Macrophages play a key role in immune responses to invading pathogens. They engulf and destroy microorganisms and present the resultant antigens to lymphocytes to incite adaptive immune responses. A key aspect of their regulatory role is the production of cytokines to recruit other immune cells to sites of inflammation. Though beneficial in combating infection, cytokine excess can contribute to aberrant inflammation that damages the body’s own tissues. Macrophages contain a diverse set of ion channels that regulate their functions. In recent decades, evidence has emerged that some of these ion channels may represent possible drug targets for tempering macrophage-driven immune responses, but more work is needed to (1) identify more selective drugs that can target macrophage ion channels and (2) fully elucidate the downstream signaling and activation modalities involved. This thesis presents two projects furthering these goals.

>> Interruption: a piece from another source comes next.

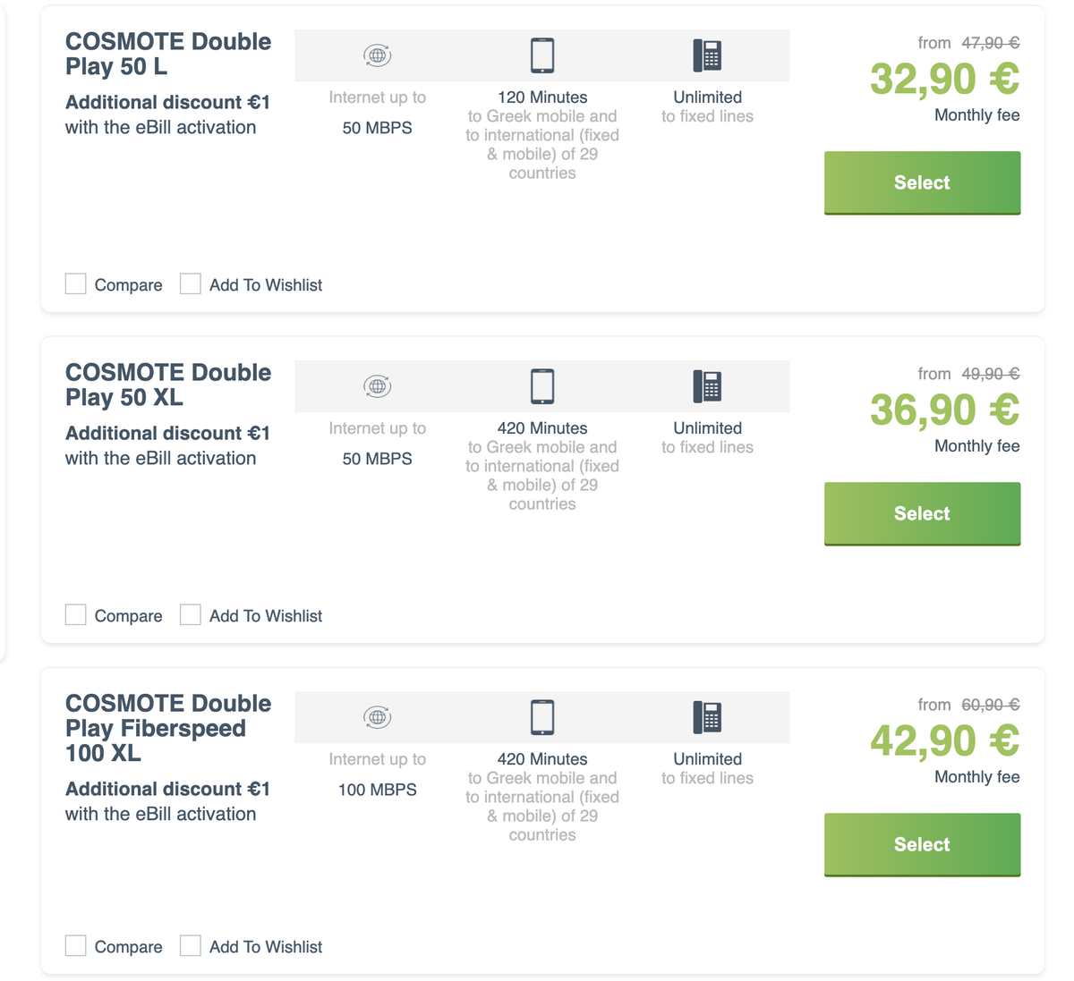Click internet globe icon for Double Play 50 L
1074x981 pixels.
click(x=378, y=55)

The first involved the development and in vivo demonstration of new TRPM7 inhibitors. TRPM7 is an ion channel which plays a role in inflammatory cytokine production and genetic knockout of the channel provides protection to mice in an LPS-induced sepsis model. But a shortage of suitable TRPM7 inhibitors prevented the validation of TRPM7 as an immunomodulatory drug target in pharmacological studies. The first project demonstrated that VPC01091.4 and AAL-149 are inhibitors of TRPM7 which reproduce the effects of TRPM7 knockout in a mouse model of LPS-induced sepsis. The second project dissects the pathways involved in oxidized phospholipid driven Ca2+ signaling in macrophages. Atherosclerosis is increasingly recognized as a chronic inflammatory disease, and the response of macrophages to oxidized phospholipids may play a key role in the disease pathogenesis. Here we demonstrate that OxPLs activate several pathways of cytosolic Ca2+ signaling in macrophages. These include Syk- and PLC-dependent ER Ca2+ release and subsequent Orai1-dependent store operated Ca2+ entry from the extracellular environment. We also demonstrate that OxPLs directly activate plasma membrane TRPV4, which contributes approximately 50% of total extracellular Ca2+ entry. More work is needed to identify the downstream inflammatory consequences to inhibiting these pathways for OxPL-induced Ca2+ signaling but targeting of these pathways may eventually allow for modulation of the atherogenic response to OxPLs and OxPL-rich lipid particles.